_KURZE AUFGABE 1_
Womit beschäftigt sich Claus Prokop laut dem Auszug konsequent und intensiv?
_KURZE AUFGABE 2_
Nenne alle Aspekte, die der Auszug über Claus Prokop im Satz beginnend mit „Die Beziehungen Raum-Flachheit“ aufzählt.

_AUSZUG_
------------------------------------------------------------------------

Durch die raumbezogene Inszenierung treten die Objekte in den Hintergrund und erhalten so eine neue Gewichtung in einem weit über das einzelne Werk hinausführenden Kontext. Erst diese Fülle an Unterschiedlichem lässt ahnen, wie konsequent und intensiv sich Claus Prokop mit ganz elementaren Gestaltungsprinzipien, aber auch mit dem komplexen Bereich Malerei an sich beschäftigt. Mit hoher technischer Präzision kreiert er immer weiterführende Arbeiten, die auch neue Fragen an das Medium an sich thematisieren. Die Beziehungen Raum-Flachheit, Davor-Dahinter, Eigenständigkeit der verwendeten Farbe und Materialien sind dabei nur einige Aspekte.

------------------------------------------------------------------------

_BEREITGESTELLTE ZEILEN_
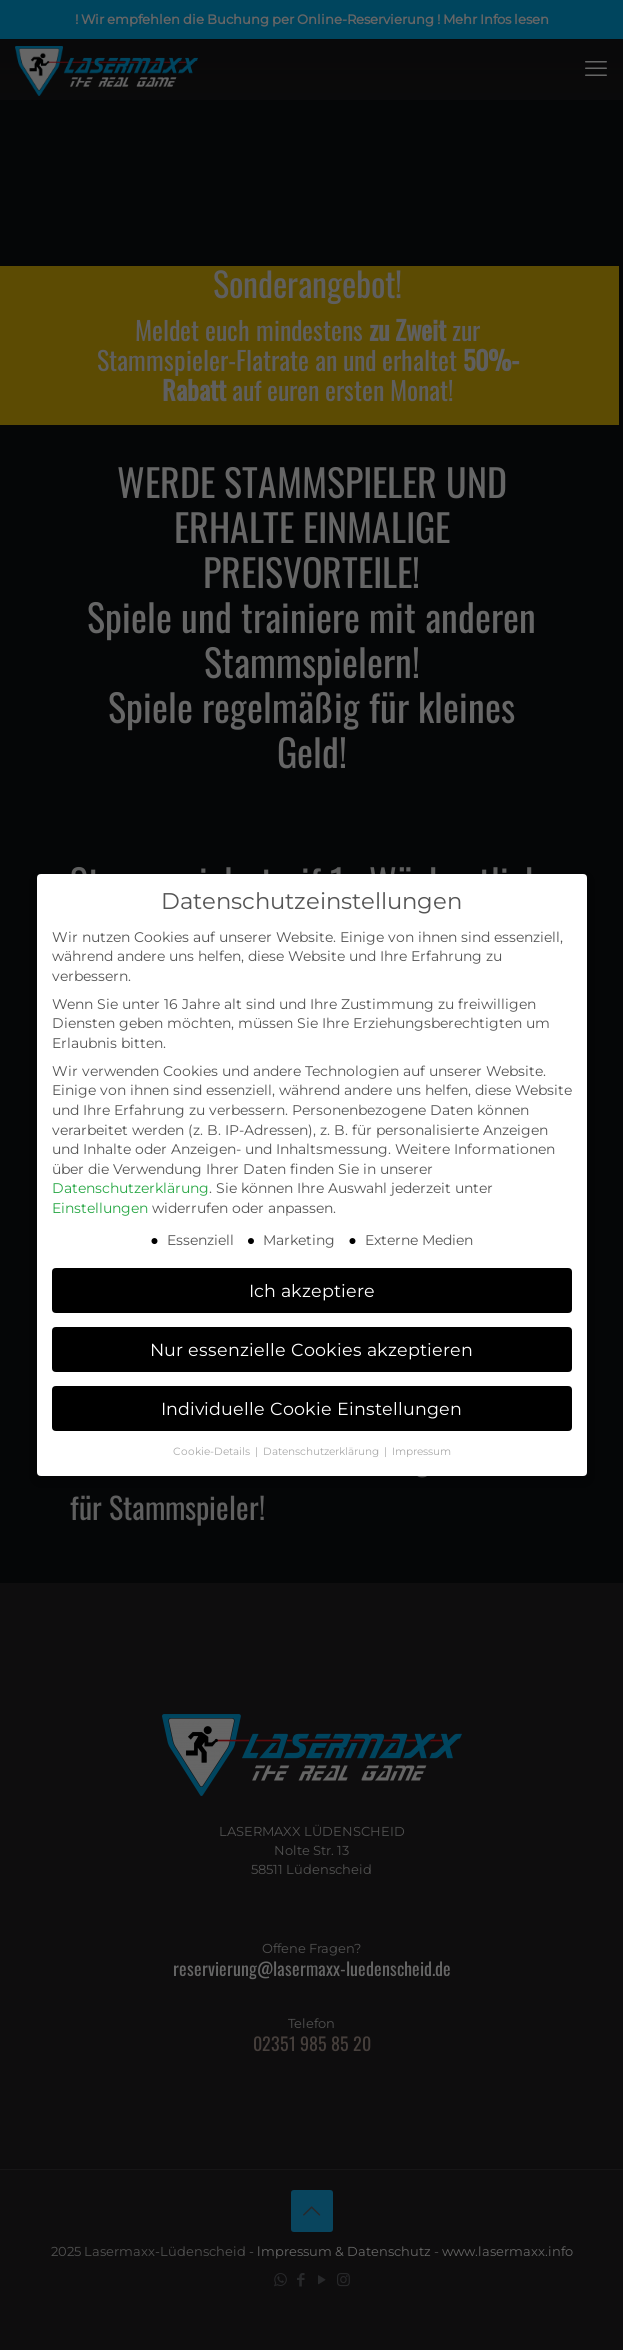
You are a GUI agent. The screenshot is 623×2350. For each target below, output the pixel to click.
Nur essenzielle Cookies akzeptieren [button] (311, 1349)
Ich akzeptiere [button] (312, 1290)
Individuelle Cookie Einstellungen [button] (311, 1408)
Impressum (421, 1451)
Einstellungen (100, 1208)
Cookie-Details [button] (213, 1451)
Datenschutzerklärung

------------------------------------------------------------------------

_LÖSUNG 1_
Mit ganz elementaren Gestaltungsprinzipien und mit dem komplexen Bereich Malerei an sich.

_LÖSUNG 2_
Raum-Flachheit; Davor-Dahinter; Eigenständigkeit der verwendeten Farbe und Materialien